How Much Do Ferrets Sleep?

Wondering how much do ferrets sleep? If so, don’t worry! We’ve got the answer. Ferrets are highly active animals and they need a lot of rest to keep up with their lifestyle. Some people have the misconception that ferrets sleep all day long, but this isn’t true at all. The average amount of hours a pet ferret sleeps is about 14-18 hours per day.

This blog post discusses how many hours on average a pet ferret sleeps each day and how important it is for them to get enough rest in order to be happy and healthy pets!

Factors That Determine How Much Do Ferrets Sleep

As previously mentioned, ferrets sleep for about 14 to 18 hours on average. But how much they sleep can vary depending from a number of factors including how old the ferret is and how well-fed it is. For example, a healthy pet ferret will tend to sleep more than an unhealthy one because their bodies are working harder in order to keep them alive.


The age of the ferret also affects how much time it spends sleeping at night: younger animals typically have shorter periods of restful slumber while older ones spend longer amounts of time asleep throughout the day or evening. It’s not uncommon for some pets that are elderly or sickly need as many as 20 hours worth of snoozing per day!
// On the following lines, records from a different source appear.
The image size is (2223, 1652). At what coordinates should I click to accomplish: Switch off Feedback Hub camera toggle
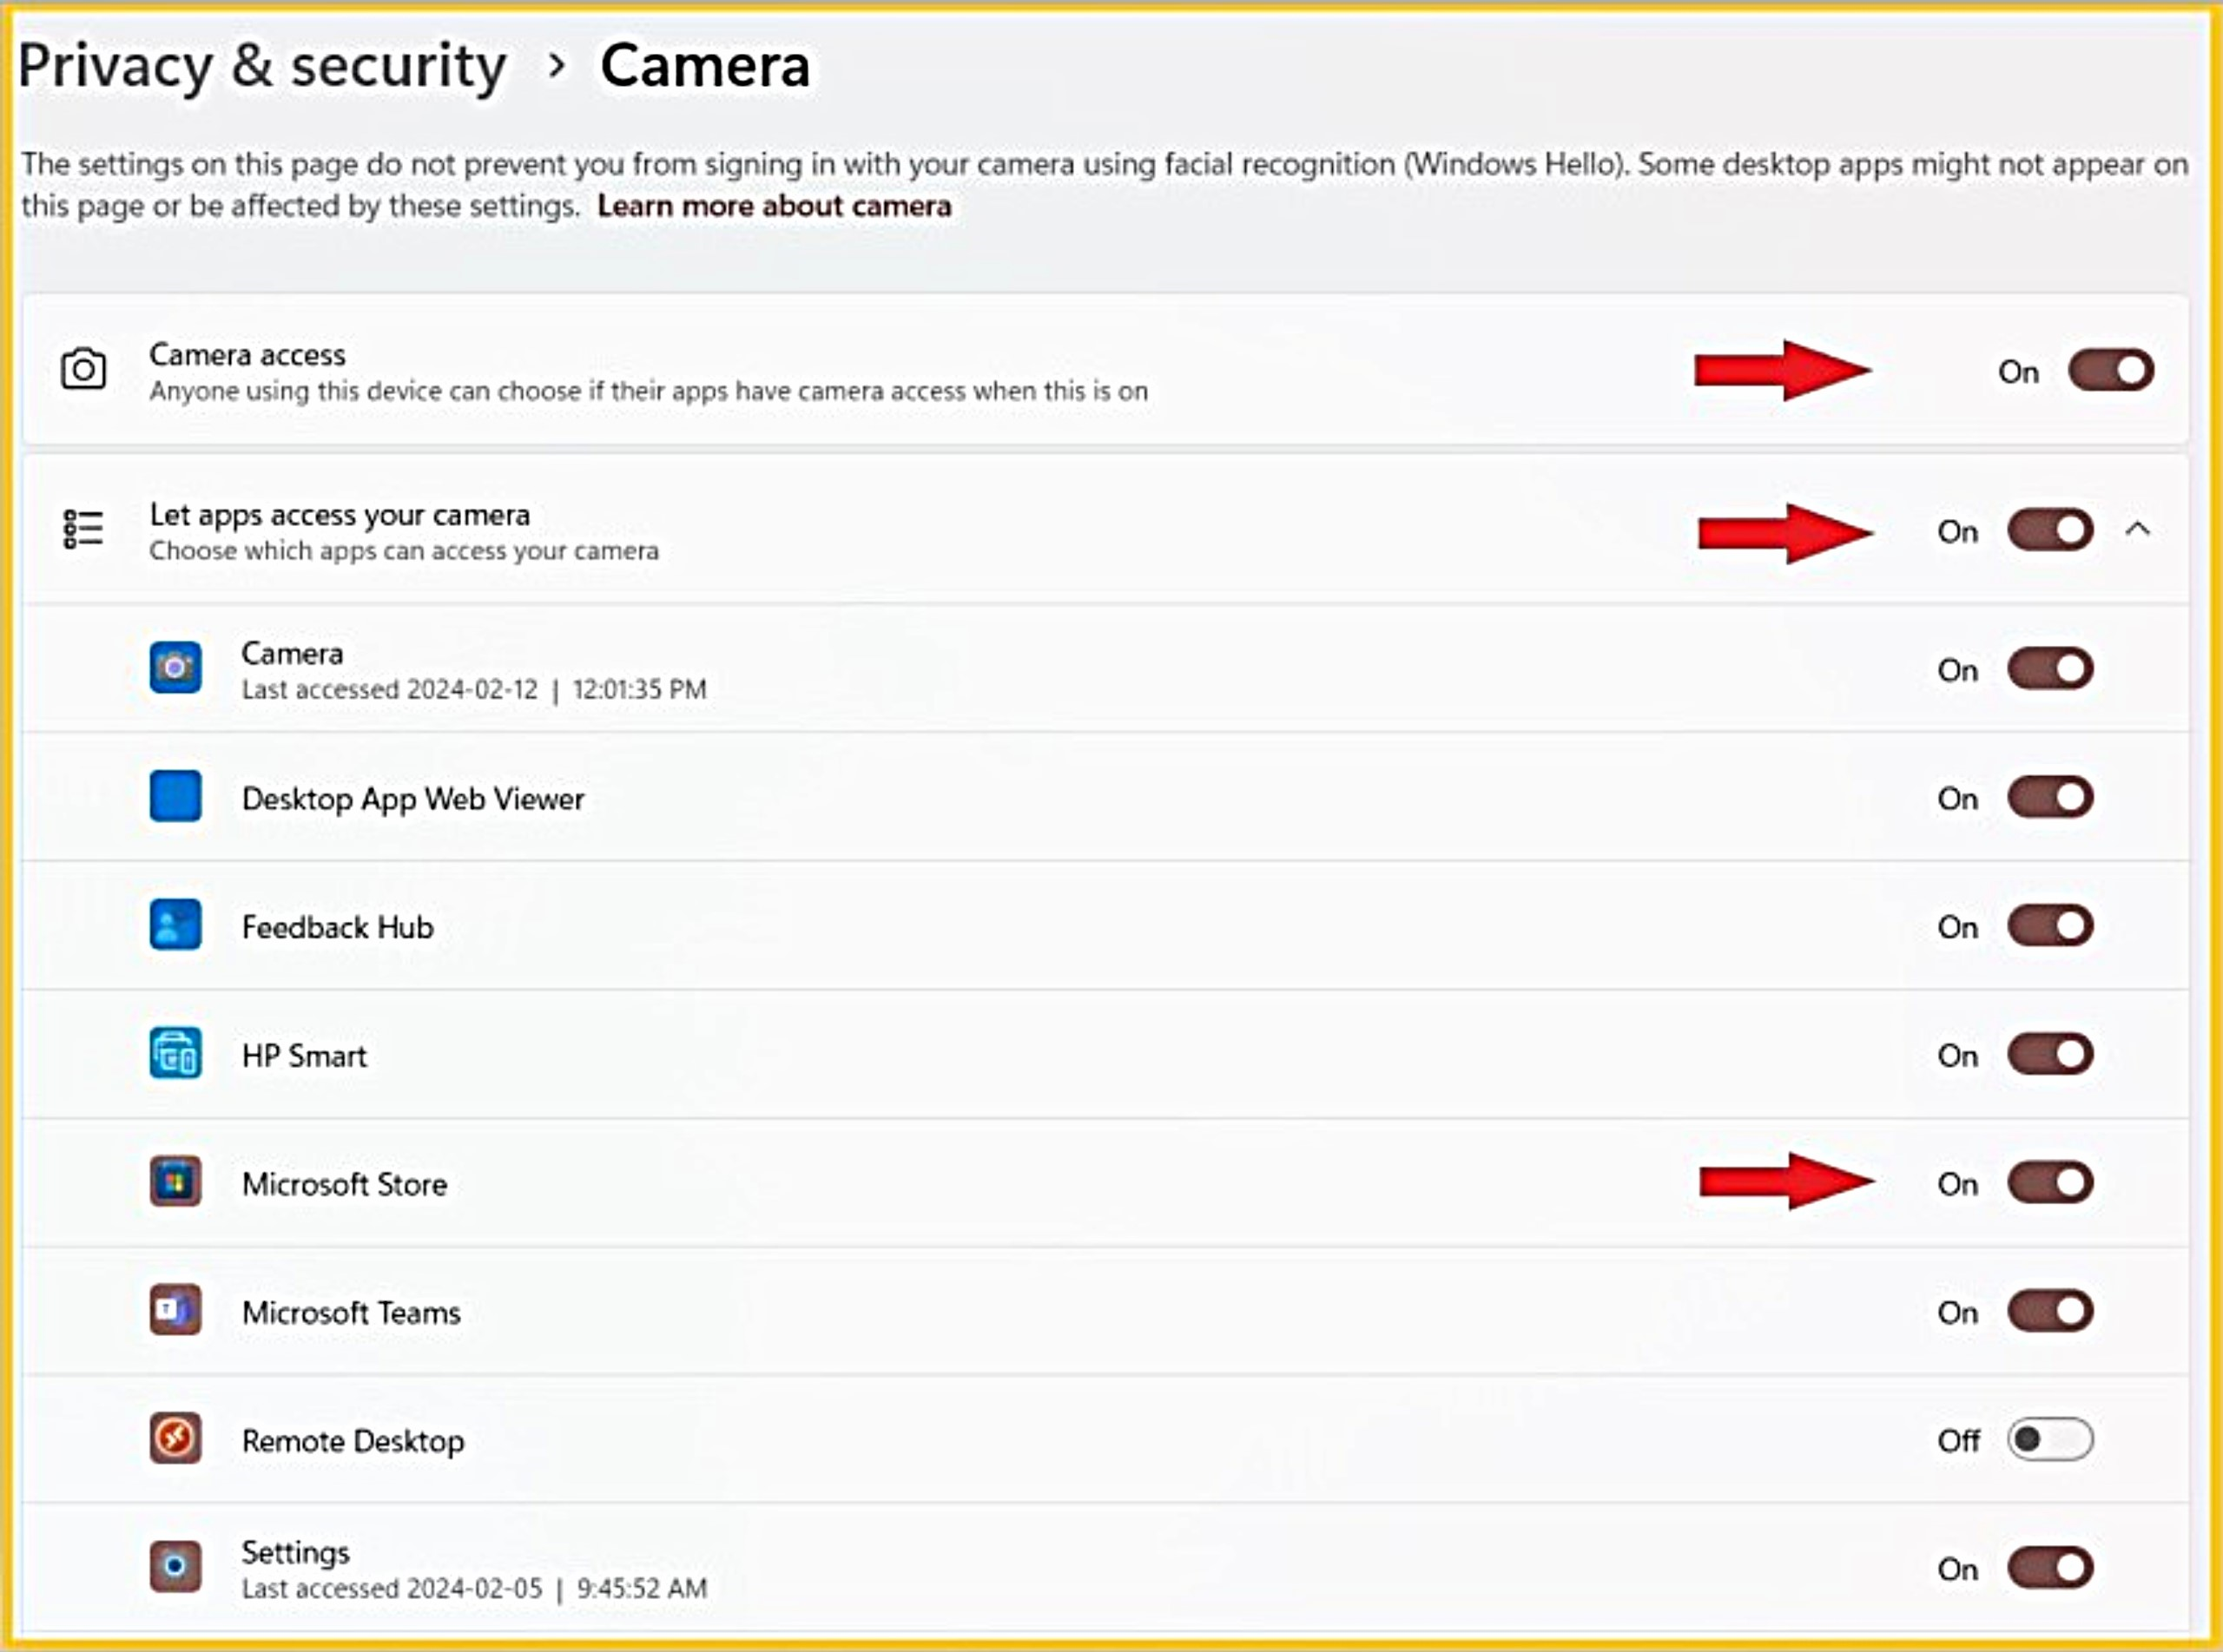(2049, 926)
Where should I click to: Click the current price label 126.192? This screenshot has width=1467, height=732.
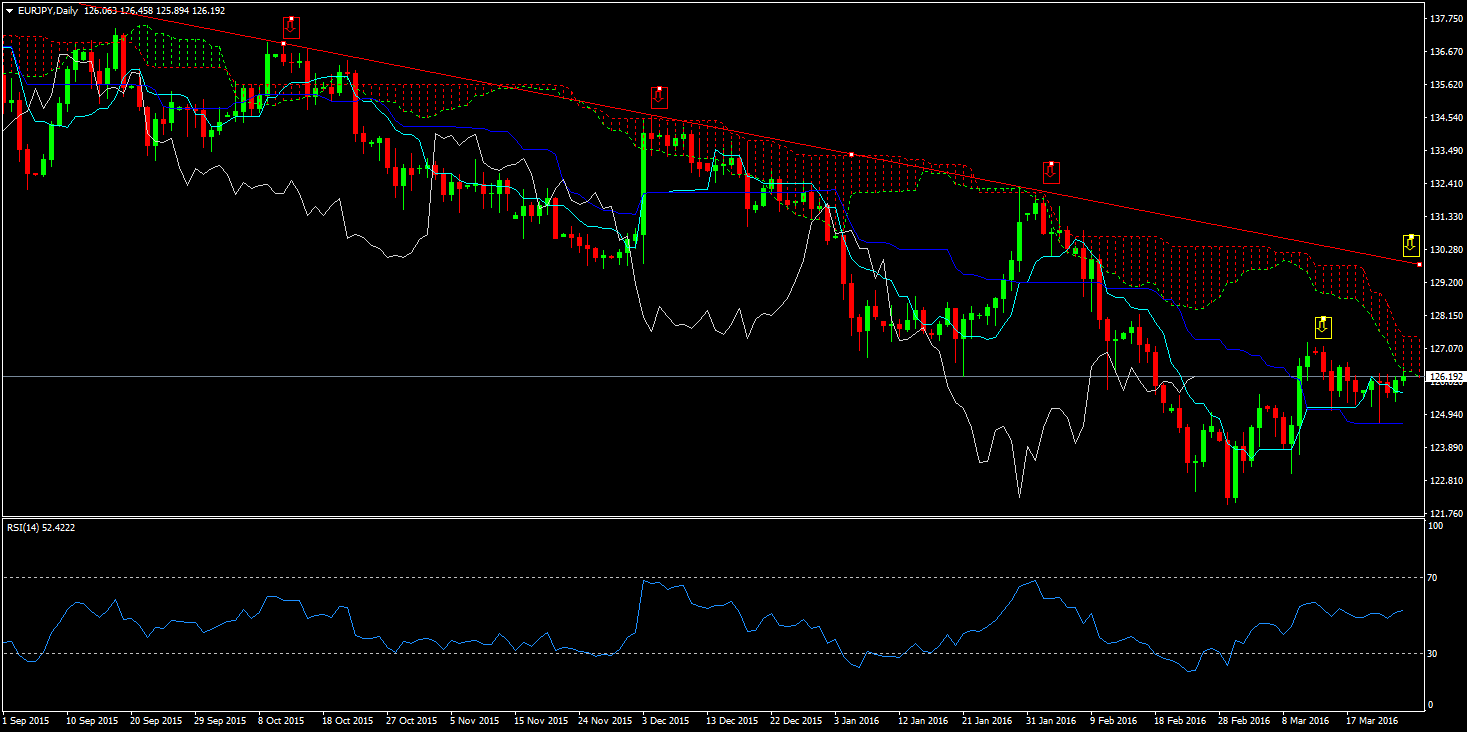tap(1444, 377)
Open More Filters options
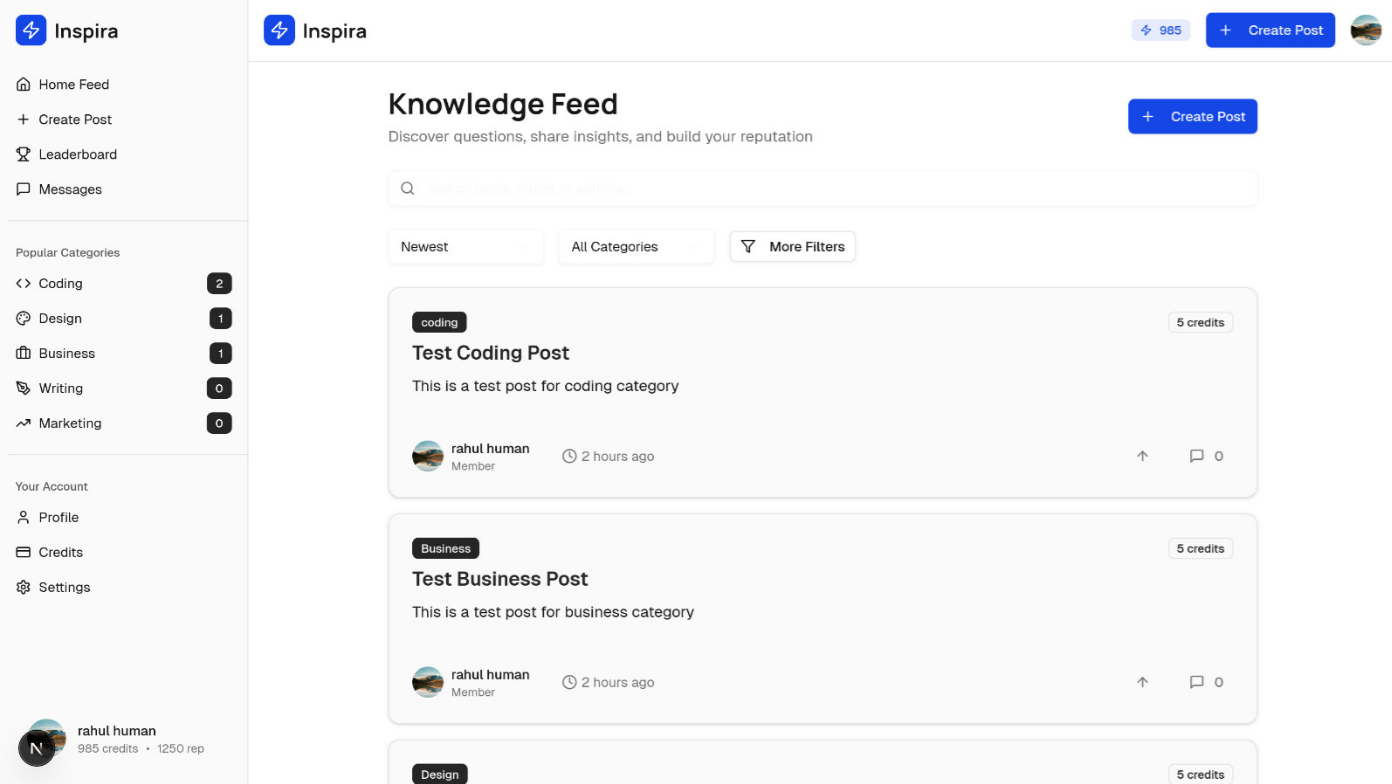 (792, 247)
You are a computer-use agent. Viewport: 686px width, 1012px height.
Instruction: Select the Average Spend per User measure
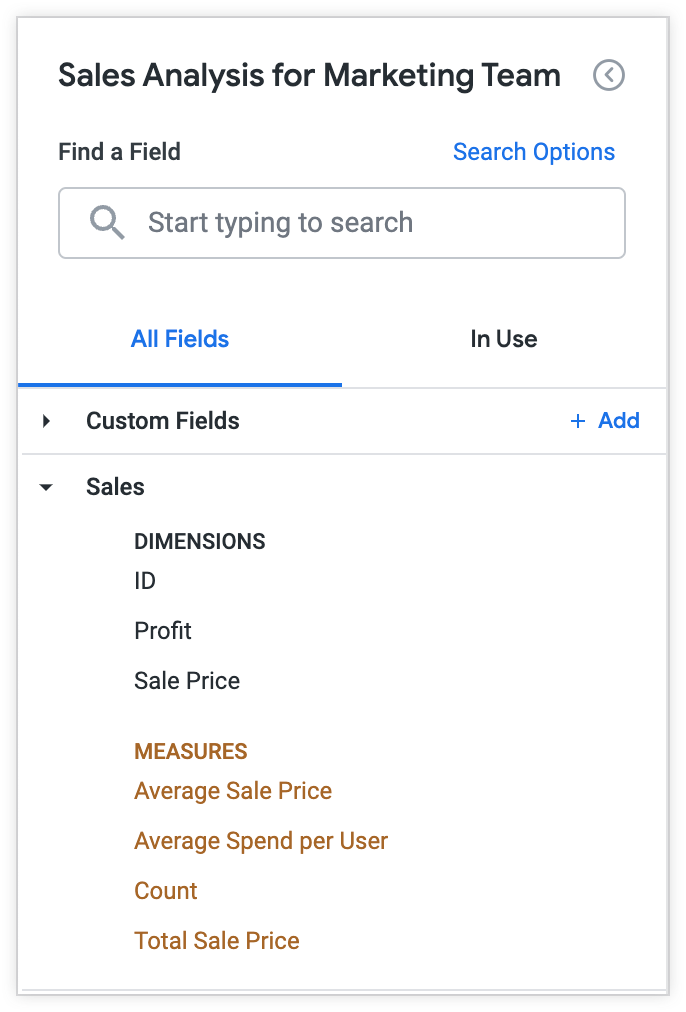click(x=261, y=841)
Ferrets can also be either male or female! Male ferrets typically sleep more than females because they are usually larger and have a higher metabolism. Female ferrets, on the other hand, spend about 12 hours sleeping at night.


The temperature of the ferrets’ environment also affects how much do ferrets sleep. Ferrets are naturally accustomed to certain climates: especially those in which there is a dry season and wet season. This means that when it’s cold, your pet will snooze for about 18 hours each day while during hot weather days this could be as few as six hours.

Also read: Do ferrets like water


The health of a ferret also affects how much time they spend sleeping. If the pet is healthy, there’s no reason for it to not sleep as often because its body isn’t working hard enough in order to keep them alive. However, if your animal has an illness or condition that requires lots of energy on their part, then you might notice how little time they spend resting.

Owner’s Activity Level

The activity level of the ferret’s owner also affects how much do ferrets sleep. If your pet is being kept up at night because you’re playing and running around, then there won’t be as many hours for them to snooze! But if their environment is quiet enough and comfy, then it may sleep more than usual.

Why is my Ferret Sleeping So Much?

If you notice that your ferret is sleeping more than usual, then it could be a sign of an illness or condition. If this is the case, take them to the vet for examination as soon as possible because how much they sleep can indicate how serious their health issue may be. Ferrets are highly active animals and they need a lot of rest to keep up with their lifestyle.

What is Ferrets “Dead Sleep”?

Ferrets have a type of sleep that is very similar to how humans enter states of deep rest and are often known as “dead sleep.” When ferrets go into this state, they lie on their side with both eyes closed and don’t move for the duration it’s happening. The amount of time spent in this kind of slumber can vary from anywhere between five minutes to an hour before waking up again: which means if you find your pet sleeping like this when you first wake them up, then give them some more time because chances are they’ll be wide awake soon enough!

Where Do Ferrets Sleep In The Wild?

Ferrets are often seen as domesticated animals, but they’re actually native to the continent of Africa and were introduced into Europe by humans. They live in a variety of habitats including forests, grasslands and scrubland.

Ferrets are extremely adaptive animals, so they can survive regardless of how many changes their environment goes through. They have been seen living in urban environments as well as rural areas because people often release them into the wild when they become too inconvenient to care for any longer. In general, ferrets sleep wherever it’s convenient and safe for them.